Somebody was confused, all right. But it wasn’t Floyd Mayweather.
Now, those who thought they were watching a fight last month, if they have any money left over from the $100 they shelled out for Mayweather-McGregor, may need an instruction manual to watch Golovkin-Alvarez — which, at the very least, should be a good fight, pitting the hard-hitting, bigger Golovkin, the undisputed, undefeated (37-0, 33 knockouts) against the boxing artist Alvarez, who has won titles in two different weight classes but spent much of his career as a junior middleweight at 154 pounds.
At one time, when this fight was first being debated, Golovkin was the clear-cut favorite.

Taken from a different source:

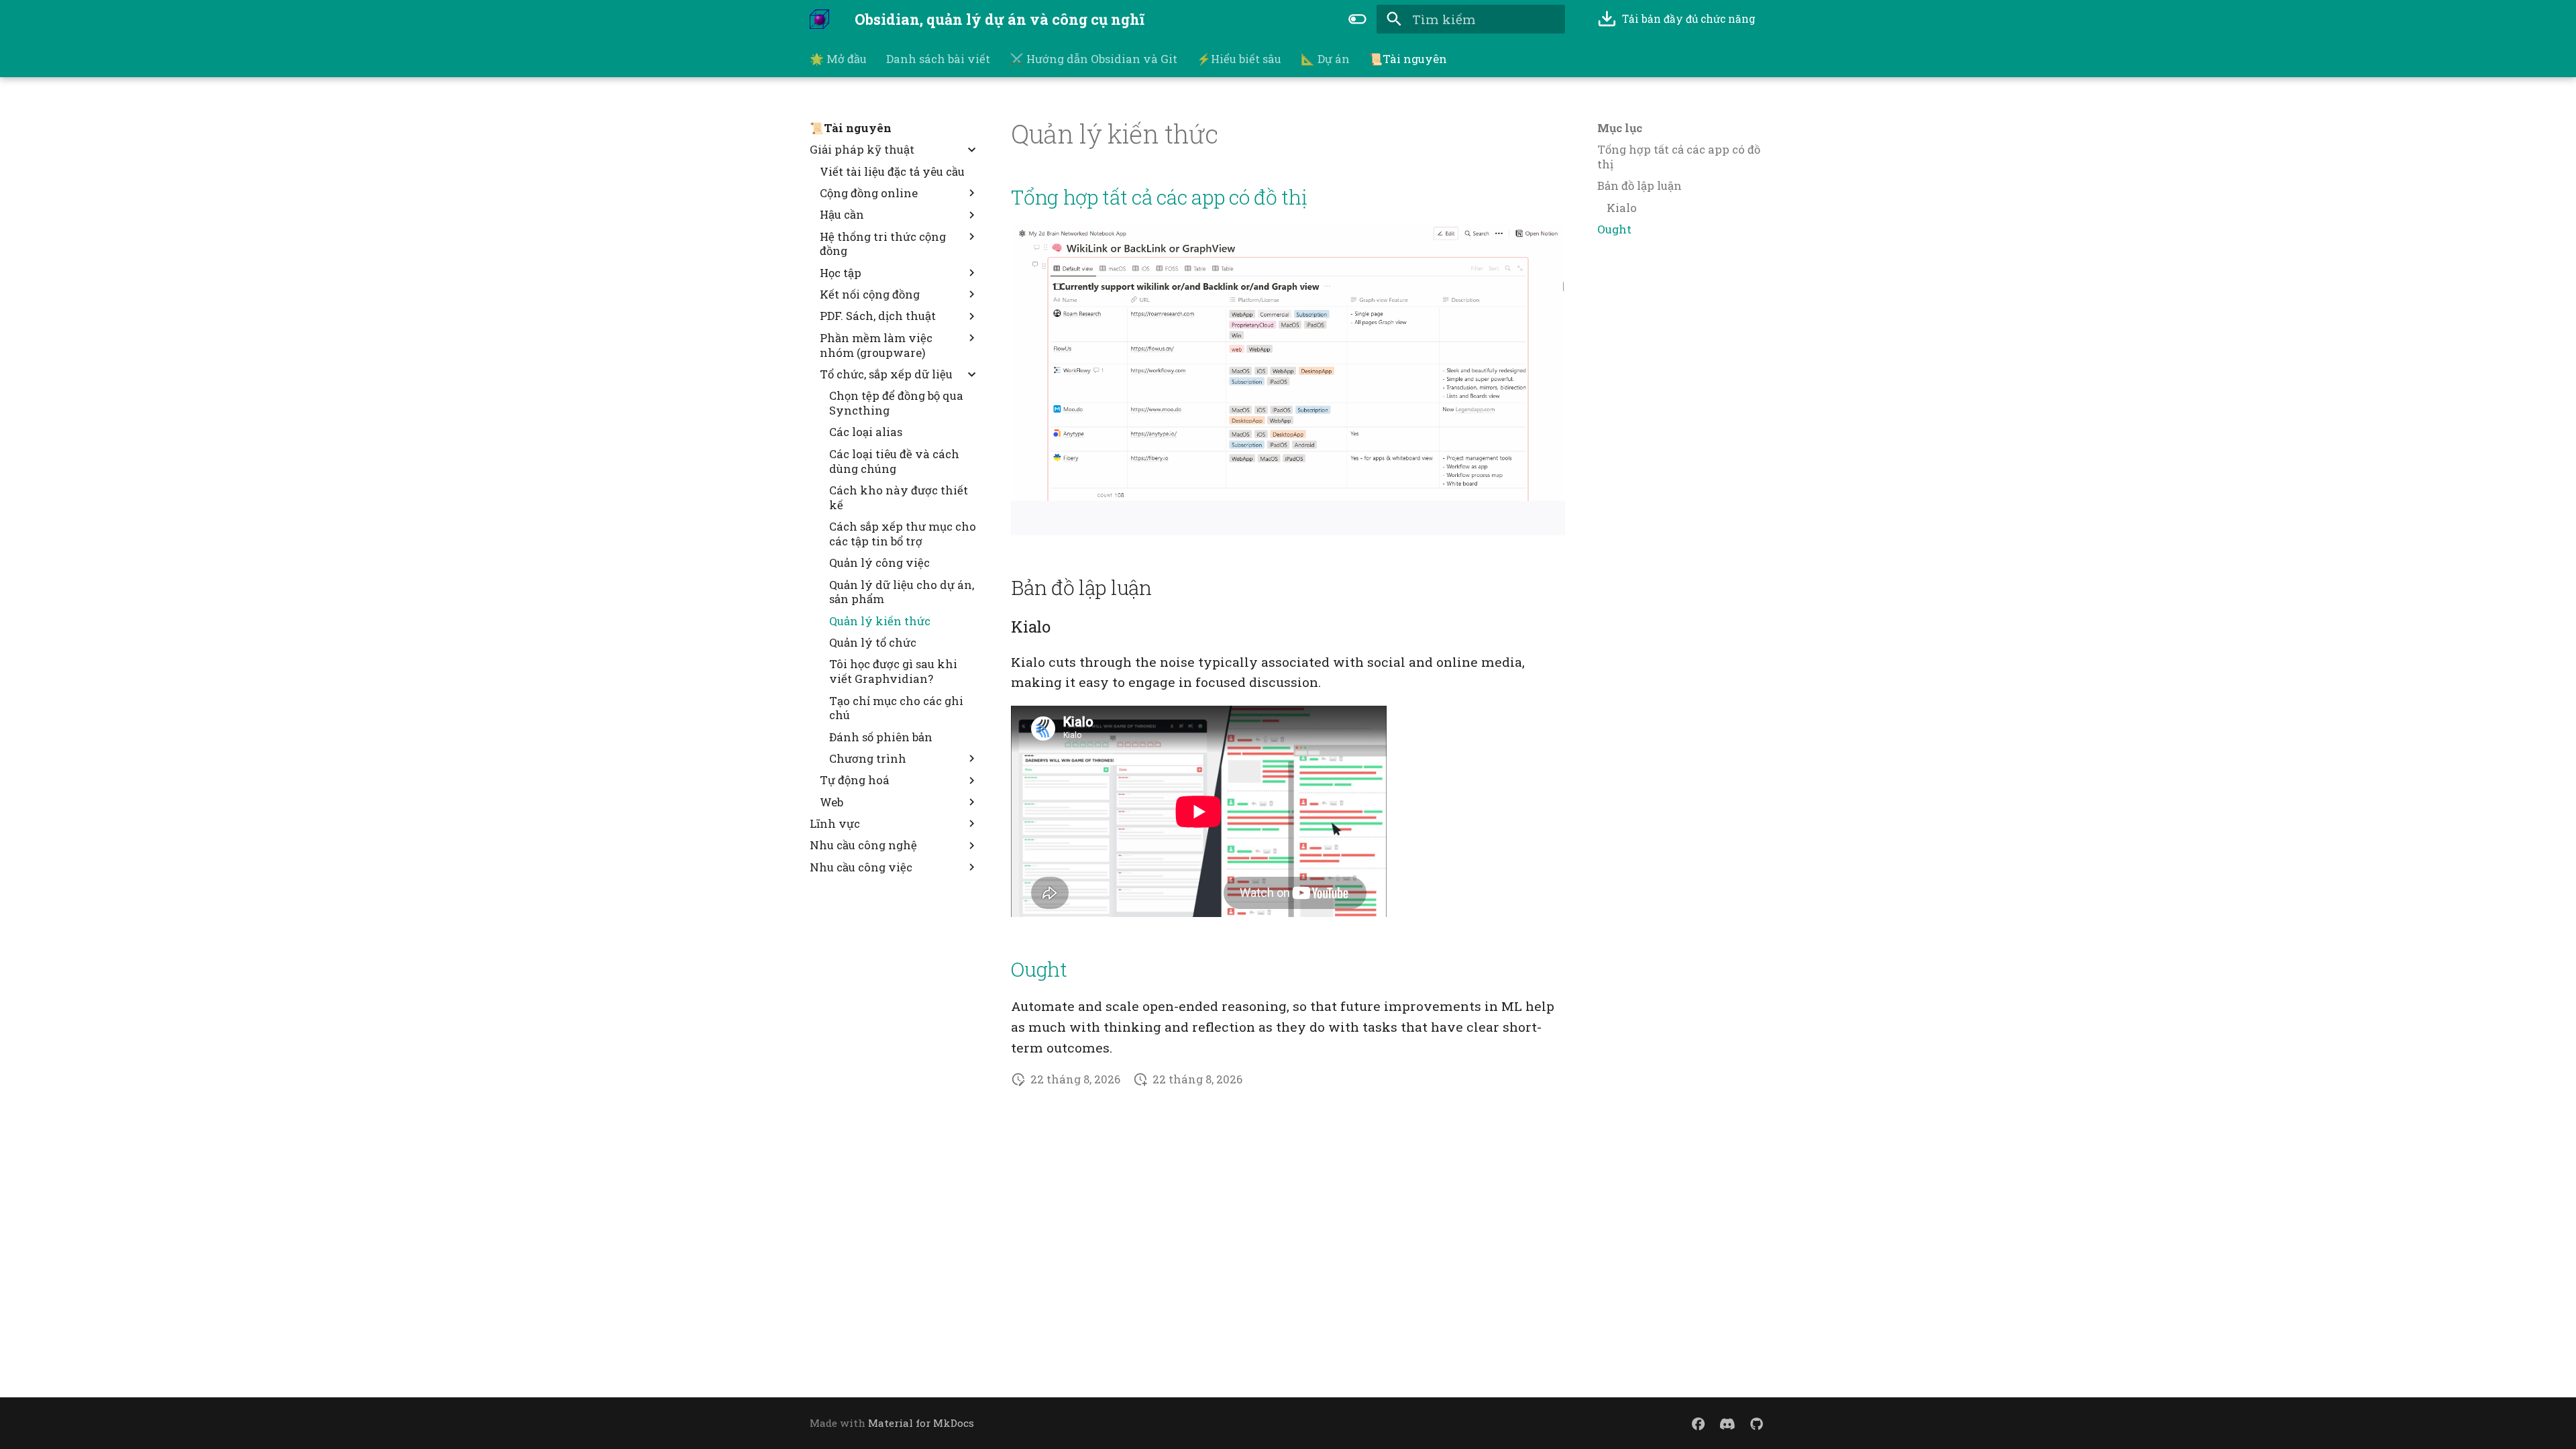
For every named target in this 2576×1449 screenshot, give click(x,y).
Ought (1039, 969)
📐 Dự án (1324, 59)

But now, at the age of 35, some observers believe he is on the downside of his career, while Alvarez, 27, with a record of 49-1-1 and 34 knockouts, is at his peak, and is considered a slight favorite.
Two local boxing greats who once held the title belts on the line Saturday night — Keith Holmes, a former World Boxing Council two-time middleweight title holder from 1996 to 2001, and William Joppy, the former World Boxing Association 160-pound champion — both believe that Alvarez will emerge the winner.
“When you go back to my fight with Quincy Taylor (who Holmes defeated in 1996 to win the WBC middleweight title), I was ranked No. 1 at 147 at the time and moved up to 154 pounds,” said Holmes, who in retirement has developed a compression workout shirt called Ripflexxx. “I went into that fight with Taylor weighing 157 pounds, so I don’t look at who is the natural middleweight here. I just look at how a guy deals with his opponents.
“I think Canelo will do great against Triple G,” said Holmes, who said he is writing a book. “I see a lot of holes that Triple G has. He’s open for body shots and he doesn’t like body shots. I think Canelo is pretty good with getting on his toes and Triple G is basically a guy that (Muhammad) Ali would always say is always in the mud. He’s not able to bounce. I like Canelo.”
Joppy, the three-time WBA middleweight champion, also from 1996 to 2001, is also an Alvarez fan. “This is a great matchup,” said Joppy, who is working as a personal trainer, training some local fighters and also, like Holmes, writing a book about his career. “I’m leaning toward Canelo. Look at their records and the opponents they’ve faced. Triple G has never fought anyone like Canelo.
“I wouldn’t be surprised if Canelo stopped Triple G,” Joppy said. “Canelo is the better boxer, and he’s tough. I know Triple G can crack and has some serious power. He has bricks in his hands, but who has he fought? I respect him, but I don’t think he is in the same elite class as an Andre Ward or a Floyd Mayweather, or Canelo.
“If you go back and watch his fights, Triple G gets hit a lot, and not just one shot, but three or four punch combinations,” Joppy said. “Canelo has gotten better ever since he fought Floyd Mayweather (losing a unanimous decision to Mayweather four years ago). He’s grown from that fight.”
Unfortunately, the public has not. They need a refresher on great fights. Saturday night may serve that purpose.